DICHIARAZIONI dei concorrenti e del selezionatore:
«È stato il mio settimo campionato mondiale e sicuramente il meglio organizzato. Sono molto
soddisfatto delle mie prestazioni, poiché le differenze si riducono ogni anno e solo pochi secondi significano un piazzamento migliore o peggiore», ha dichiarato dopo i
campionati mondiali di scialpinismo il concorrente sloveno più di successo Nejc Kuhar, che si è soffermato vividamente anche sul suo blog sulle
due gare.
«Dicono che tutto accade per la prima volta una volta, e così è stato anche per questo campionato, il mio primo, così come il mio primo debutto tra
l'élite mondiale. Le sensazioni, l'esperienza e la vita in Svizzera in generale – indescrivibile. Sono soddisfatto dei risultati, e ripensandoci, queste gare mi hanno dato una buona base e ulteriore motivazione per il futuro. I terreni in Svizzera sono davvero
belli e sarei rimasto lì ancora una settimana, perché le condizioni per l'allenamento sono fenomenali. Ci siamo divertiti un sacco!» si è entusiasmato l'esordiente nelle competizioni maggiori Jure Šuligoj.
«Le prestazioni non sono andate del tutto come previsto. Purtroppo, l'operazione al ginocchio mi ha impedito allenamenti intensivi
proprio prima dell'inizio della stagione agonistica. Questo è probabilmente il motivo della forma agonistica inferiore. Nella seconda
parte della stagione voglio migliorare il livello di preparazione, e mi aspetto anche le imminenti gare estere di alto livello. Per il resto, è stata
la competizione meglio organizzata in cui abbia mai partecipato», ha riassunto le impressioni Klemen Triler.

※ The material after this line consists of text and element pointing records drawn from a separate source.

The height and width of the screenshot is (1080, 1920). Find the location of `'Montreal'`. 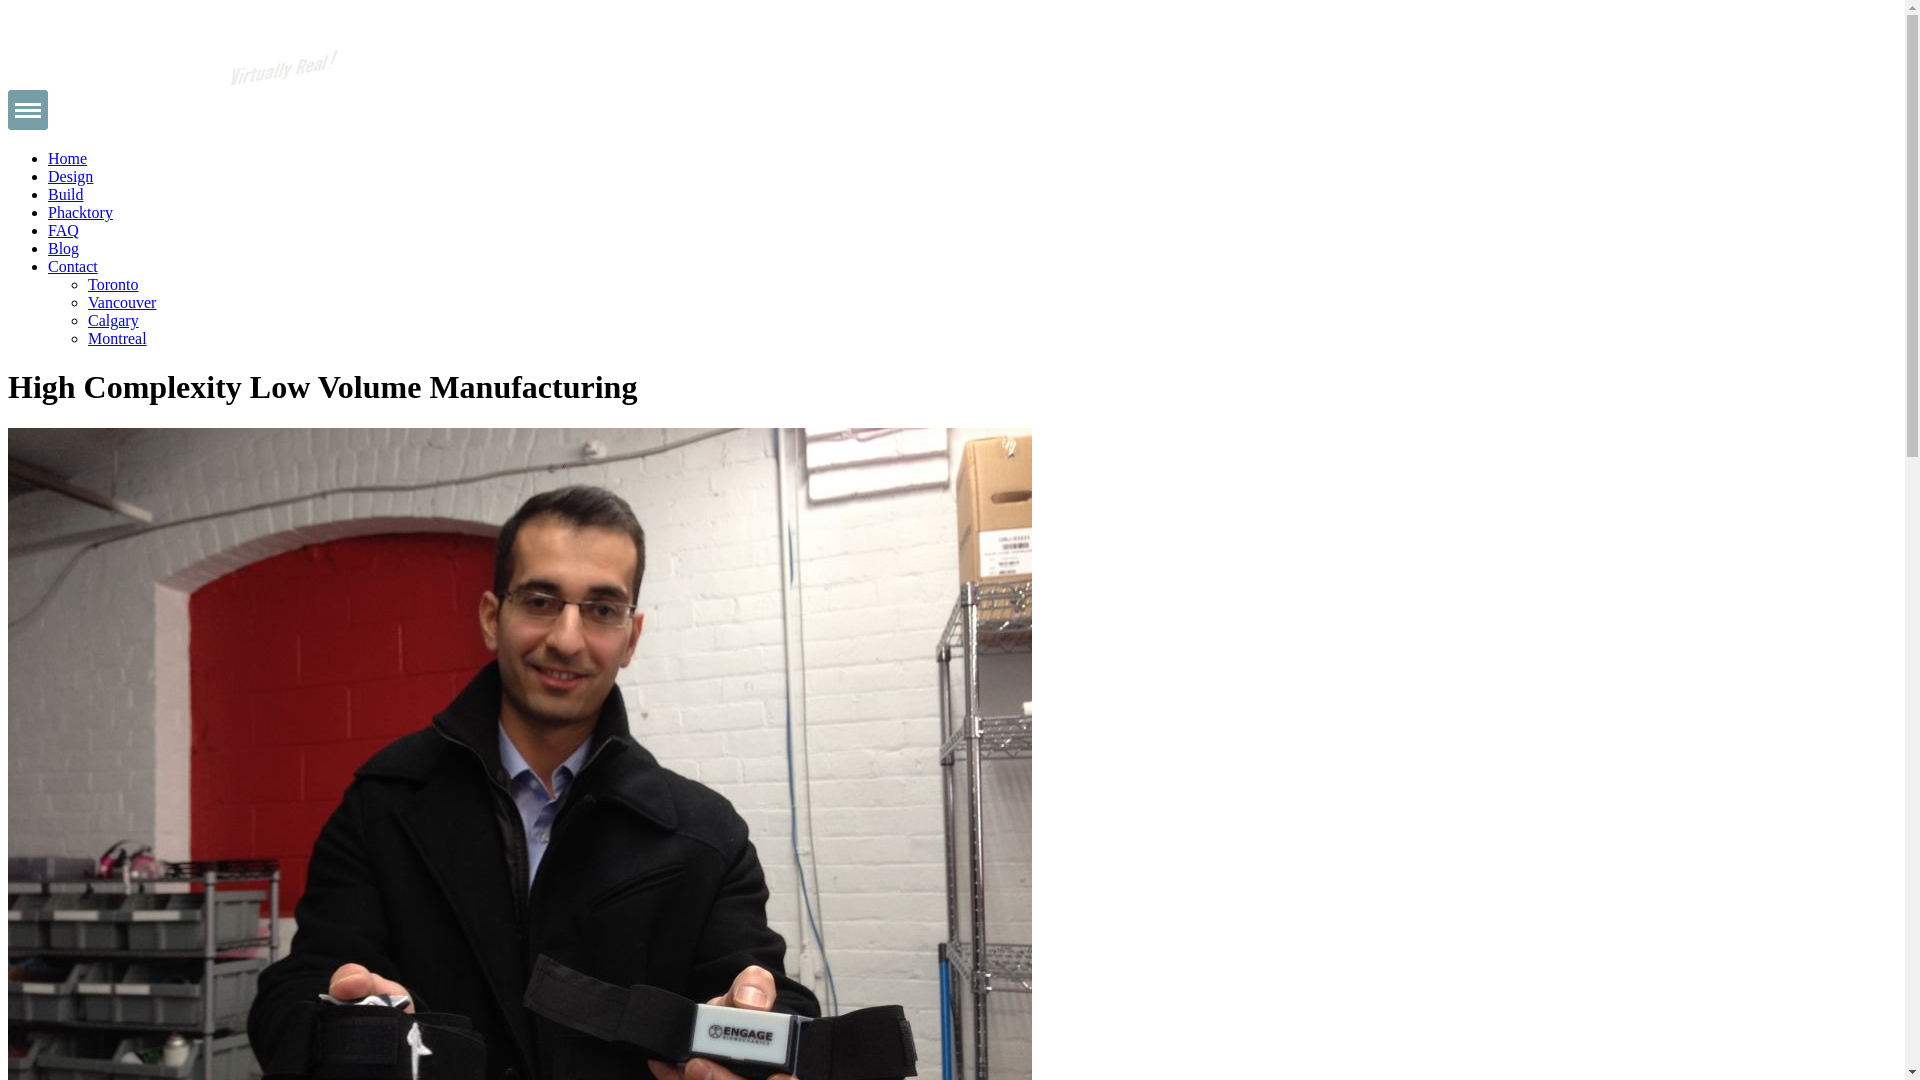

'Montreal' is located at coordinates (116, 337).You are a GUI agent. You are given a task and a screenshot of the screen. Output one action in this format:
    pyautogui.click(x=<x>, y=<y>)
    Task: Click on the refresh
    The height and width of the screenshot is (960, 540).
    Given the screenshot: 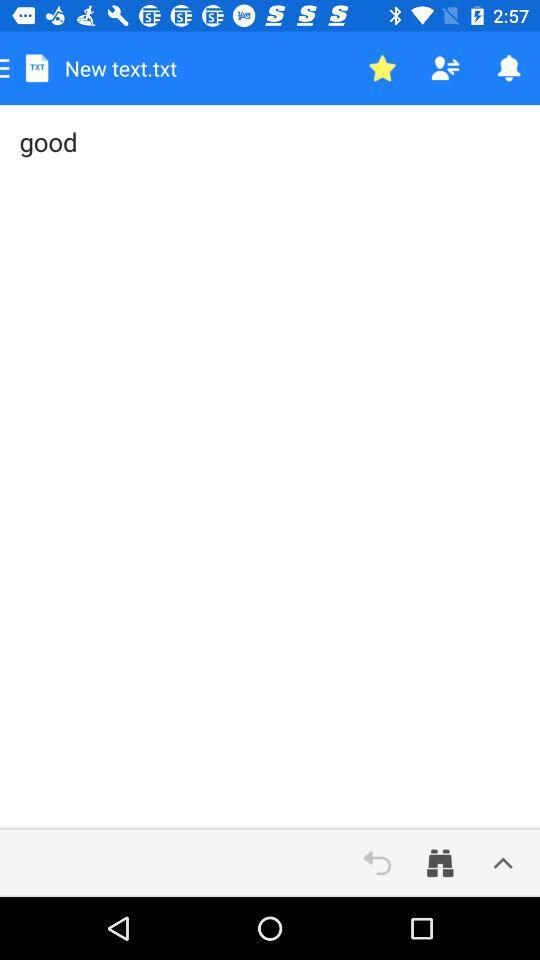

«I Campionati Mondiali Verbier 2015 sono stati organizzati in modo eccellente, e abbiamo avuto anche fortuna con il bel tempo. Le prestazioni
dei nostri concorrenti sono state buone, specialmente alla luce delle condizioni di neve estremamente scarse per gli allenamenti in questa stagione.
La concorrenza si è estremamente compattata, e le grandi nazionali (Italia, Svizzera, Francia, Spagna, nonché Germania e
Austria) mantengono con successo il distacco dalle nazioni agonisticamente meno sviluppate grazie a un lavoro pianificato e maggiori risorse finanziarie.
È stato sicuramente un campionato in cui ogni scialpinista vorrebbe partecipare», ha valutato l'allenatore e selezionatore della nazionale slovena di scialpinismo agonistico
Iztok Cukjati sull'evento élite a Verbier in Svizzera.